**What you are asked to do:** Copy the data that follows, exactly and completely.

**Data section:**
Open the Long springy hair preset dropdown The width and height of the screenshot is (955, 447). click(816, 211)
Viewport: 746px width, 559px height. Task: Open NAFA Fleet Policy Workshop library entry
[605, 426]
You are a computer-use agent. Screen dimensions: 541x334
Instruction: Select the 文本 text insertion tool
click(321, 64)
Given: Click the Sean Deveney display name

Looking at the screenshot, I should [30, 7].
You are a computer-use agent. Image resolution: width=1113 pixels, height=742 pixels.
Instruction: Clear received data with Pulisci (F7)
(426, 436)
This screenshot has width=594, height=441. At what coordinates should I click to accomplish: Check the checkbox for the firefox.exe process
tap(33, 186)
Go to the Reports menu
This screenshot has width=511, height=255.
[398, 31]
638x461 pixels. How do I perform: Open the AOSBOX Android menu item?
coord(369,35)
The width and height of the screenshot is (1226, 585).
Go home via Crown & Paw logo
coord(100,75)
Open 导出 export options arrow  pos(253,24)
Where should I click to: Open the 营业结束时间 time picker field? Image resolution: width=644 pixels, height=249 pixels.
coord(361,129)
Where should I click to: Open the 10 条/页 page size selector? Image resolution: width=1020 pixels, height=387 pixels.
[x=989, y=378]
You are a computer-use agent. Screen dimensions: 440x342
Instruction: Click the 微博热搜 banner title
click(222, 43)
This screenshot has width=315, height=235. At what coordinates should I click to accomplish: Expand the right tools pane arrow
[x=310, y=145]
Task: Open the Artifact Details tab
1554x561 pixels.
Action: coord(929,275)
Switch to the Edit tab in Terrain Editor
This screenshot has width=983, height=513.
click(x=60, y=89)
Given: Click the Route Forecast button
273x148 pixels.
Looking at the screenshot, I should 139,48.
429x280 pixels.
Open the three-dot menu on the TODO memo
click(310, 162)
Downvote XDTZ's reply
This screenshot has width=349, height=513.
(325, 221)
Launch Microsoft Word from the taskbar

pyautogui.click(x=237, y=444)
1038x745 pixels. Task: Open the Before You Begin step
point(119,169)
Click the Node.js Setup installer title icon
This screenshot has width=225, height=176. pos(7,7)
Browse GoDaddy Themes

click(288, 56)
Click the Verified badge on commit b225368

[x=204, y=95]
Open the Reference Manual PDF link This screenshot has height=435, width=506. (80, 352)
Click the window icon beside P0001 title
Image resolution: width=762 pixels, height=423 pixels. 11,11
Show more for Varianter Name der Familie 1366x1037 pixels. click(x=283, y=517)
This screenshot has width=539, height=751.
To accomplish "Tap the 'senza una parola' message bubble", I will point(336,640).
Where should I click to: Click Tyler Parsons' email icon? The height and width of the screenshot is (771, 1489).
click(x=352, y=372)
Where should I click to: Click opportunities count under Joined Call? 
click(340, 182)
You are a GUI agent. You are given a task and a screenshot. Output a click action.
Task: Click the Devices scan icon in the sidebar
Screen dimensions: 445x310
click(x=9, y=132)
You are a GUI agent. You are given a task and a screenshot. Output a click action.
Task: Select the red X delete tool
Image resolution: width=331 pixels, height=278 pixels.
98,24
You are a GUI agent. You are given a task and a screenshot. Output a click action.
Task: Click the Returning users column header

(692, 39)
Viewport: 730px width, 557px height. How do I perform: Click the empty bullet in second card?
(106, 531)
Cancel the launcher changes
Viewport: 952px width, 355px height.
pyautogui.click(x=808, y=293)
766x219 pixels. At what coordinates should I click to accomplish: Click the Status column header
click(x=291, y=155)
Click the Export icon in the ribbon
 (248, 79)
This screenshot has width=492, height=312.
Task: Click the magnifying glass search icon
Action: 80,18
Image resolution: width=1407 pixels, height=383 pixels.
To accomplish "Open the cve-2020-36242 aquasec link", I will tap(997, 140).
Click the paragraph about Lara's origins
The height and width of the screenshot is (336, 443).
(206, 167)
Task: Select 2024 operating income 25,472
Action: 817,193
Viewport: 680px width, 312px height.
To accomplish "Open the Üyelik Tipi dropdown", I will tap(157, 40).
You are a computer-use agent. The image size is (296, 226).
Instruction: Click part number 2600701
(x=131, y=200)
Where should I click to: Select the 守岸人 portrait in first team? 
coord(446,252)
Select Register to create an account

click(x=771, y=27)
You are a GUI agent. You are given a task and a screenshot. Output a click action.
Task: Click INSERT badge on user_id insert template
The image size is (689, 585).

**Result for this task:**
Open the Long springy hair preset dropdown The width and height of the screenshot is (955, 447). click(816, 211)
Viewport: 746px width, 559px height. Task: Open NAFA Fleet Policy Workshop library entry
[605, 426]
You are a computer-use agent. Screen dimensions: 541x334
Instruction: Select the 文本 text insertion tool
click(321, 64)
Given: Click the Sean Deveney display name

Looking at the screenshot, I should [30, 7].
You are a computer-use agent. Image resolution: width=1113 pixels, height=742 pixels.
Instruction: Clear received data with Pulisci (F7)
(426, 436)
This screenshot has width=594, height=441. At what coordinates should I click to accomplish: Check the checkbox for the firefox.exe process
tap(33, 186)
Go to the Reports menu
This screenshot has width=511, height=255.
[398, 31]
638x461 pixels. How do I perform: Open the AOSBOX Android menu item?
coord(369,35)
The width and height of the screenshot is (1226, 585).
Go home via Crown & Paw logo
coord(100,75)
Open 导出 export options arrow  pos(253,24)
Where should I click to: Open the 营业结束时间 time picker field? Image resolution: width=644 pixels, height=249 pixels.
coord(361,129)
Where should I click to: Open the 10 条/页 page size selector? Image resolution: width=1020 pixels, height=387 pixels.
[x=989, y=378]
You are a computer-use agent. Screen dimensions: 440x342
Instruction: Click the 微博热搜 banner title
click(222, 43)
This screenshot has width=315, height=235. At what coordinates should I click to accomplish: Expand the right tools pane arrow
[x=310, y=145]
Task: Open the Artifact Details tab
1554x561 pixels.
Action: coord(929,275)
Switch to the Edit tab in Terrain Editor
This screenshot has width=983, height=513.
click(x=60, y=89)
Given: Click the Route Forecast button
273x148 pixels.
Looking at the screenshot, I should 139,48.
429x280 pixels.
Open the three-dot menu on the TODO memo
click(310, 162)
Downvote XDTZ's reply
This screenshot has width=349, height=513.
(325, 221)
Launch Microsoft Word from the taskbar

pyautogui.click(x=237, y=444)
1038x745 pixels. Task: Open the Before You Begin step
point(119,169)
Click the Node.js Setup installer title icon
This screenshot has width=225, height=176. pos(7,7)
Browse GoDaddy Themes

click(288, 56)
Click the Verified badge on commit b225368

[x=204, y=95]
Open the Reference Manual PDF link This screenshot has height=435, width=506. (80, 352)
Click the window icon beside P0001 title
Image resolution: width=762 pixels, height=423 pixels. 11,11
Show more for Varianter Name der Familie 1366x1037 pixels. click(x=283, y=517)
This screenshot has width=539, height=751.
To accomplish "Tap the 'senza una parola' message bubble", I will point(336,640).
Where should I click to: Click Tyler Parsons' email icon? The height and width of the screenshot is (771, 1489).
click(x=352, y=372)
Where should I click to: Click opportunities count under Joined Call? 
click(340, 182)
You are a GUI agent. You are given a task and a screenshot. Output a click action.
Task: Click the Devices scan icon in the sidebar
Screen dimensions: 445x310
click(x=9, y=132)
You are a GUI agent. You are given a task and a screenshot. Output a click action.
Task: Select the red X delete tool
Image resolution: width=331 pixels, height=278 pixels.
98,24
You are a GUI agent. You are given a task and a screenshot. Output a click action.
Task: Click the Returning users column header

(692, 39)
Viewport: 730px width, 557px height. How do I perform: Click the empty bullet in second card?
(106, 531)
Cancel the launcher changes
Viewport: 952px width, 355px height.
pyautogui.click(x=808, y=293)
766x219 pixels. At what coordinates should I click to accomplish: Click the Status column header
click(x=291, y=155)
Click the Export icon in the ribbon
 (248, 79)
This screenshot has width=492, height=312.
Task: Click the magnifying glass search icon
Action: 80,18
Image resolution: width=1407 pixels, height=383 pixels.
To accomplish "Open the cve-2020-36242 aquasec link", I will tap(997, 140).
Click the paragraph about Lara's origins
The height and width of the screenshot is (336, 443).
(206, 167)
Task: Select 2024 operating income 25,472
Action: 817,193
Viewport: 680px width, 312px height.
To accomplish "Open the Üyelik Tipi dropdown", I will tap(157, 40).
You are a computer-use agent. The image size is (296, 226).
Instruction: Click part number 2600701
(x=131, y=200)
Where should I click to: Select the 守岸人 portrait in first team? 
coord(446,252)
Select Register to create an account

click(x=771, y=27)
You are a GUI agent. You are given a task and a screenshot. Output a click action.
Task: Click INSERT badge on user_id insert template
The image size is (689, 585).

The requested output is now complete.